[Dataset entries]

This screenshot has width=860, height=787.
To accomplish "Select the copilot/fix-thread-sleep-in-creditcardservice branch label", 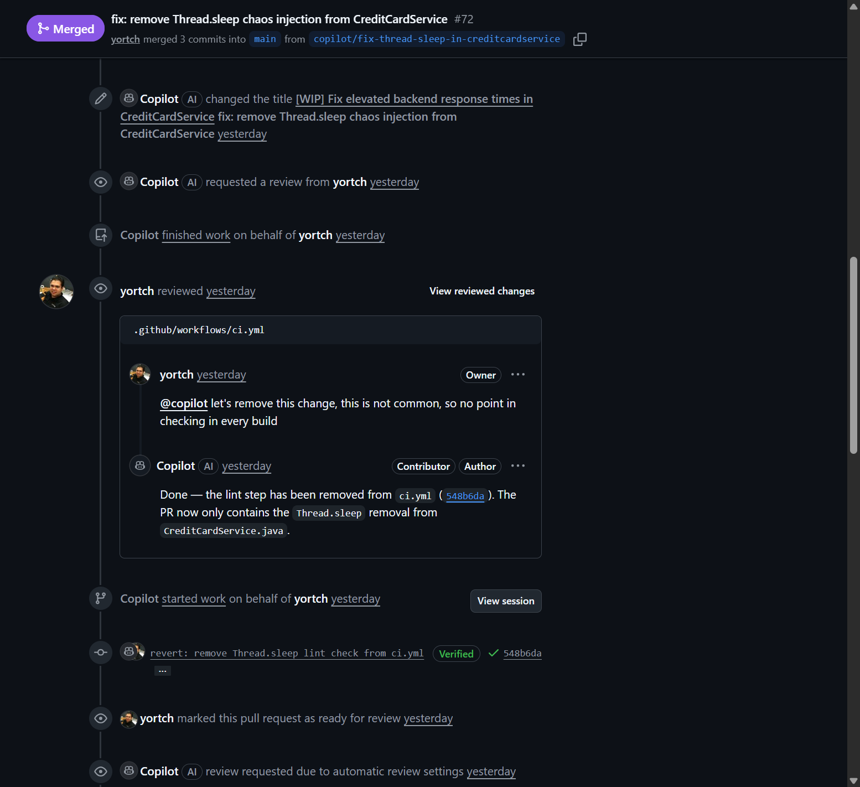I will click(437, 39).
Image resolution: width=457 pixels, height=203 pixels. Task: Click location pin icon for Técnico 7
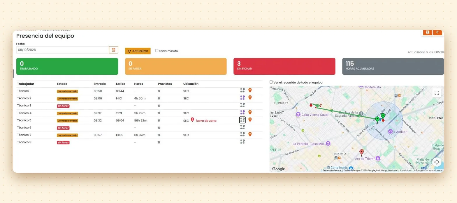point(250,134)
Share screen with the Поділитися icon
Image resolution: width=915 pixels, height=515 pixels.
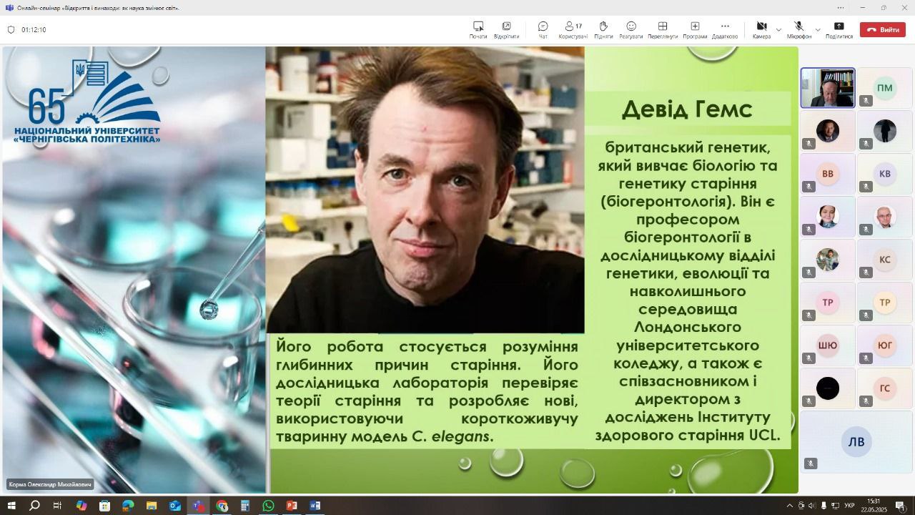click(x=839, y=29)
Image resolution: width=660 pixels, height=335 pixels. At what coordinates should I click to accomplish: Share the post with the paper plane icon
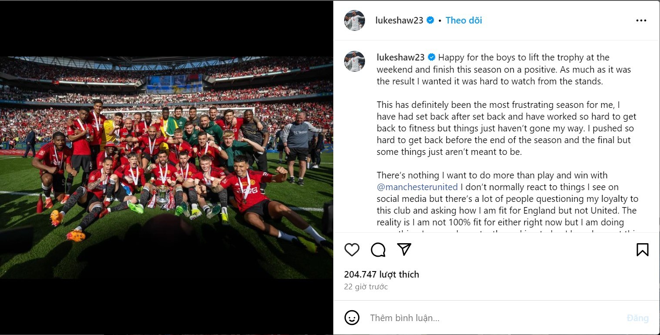pyautogui.click(x=404, y=249)
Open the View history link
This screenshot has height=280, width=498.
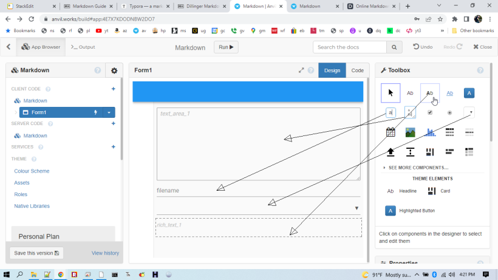pos(105,253)
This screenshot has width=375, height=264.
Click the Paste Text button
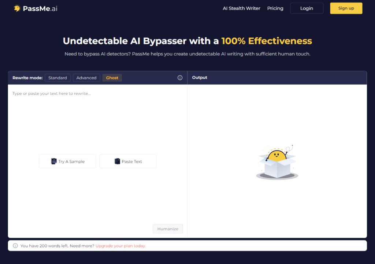click(128, 161)
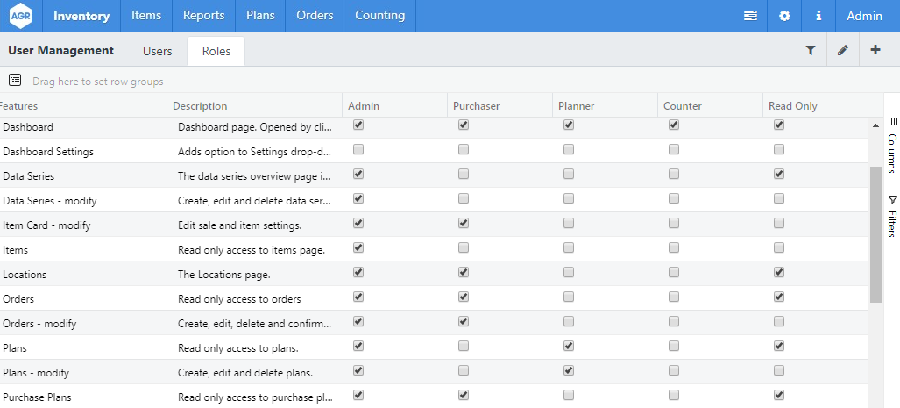
Task: Toggle Dashboard Settings checkbox for Admin
Action: tap(358, 150)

# [TASK DIRECTIONS]
Nothing but the lines from the line containing "This screenshot has height=280, width=498." through the end of the records belongs in the answer, written out exactly, both ends included, without pictures.

# [TASK OUTPUT]
This screenshot has height=280, width=498.
pos(105,253)
This screenshot has width=375, height=264.
Click the Paste Text button
click(128, 161)
Task: Toggle Dashboard Settings checkbox for Admin
Action: tap(358, 150)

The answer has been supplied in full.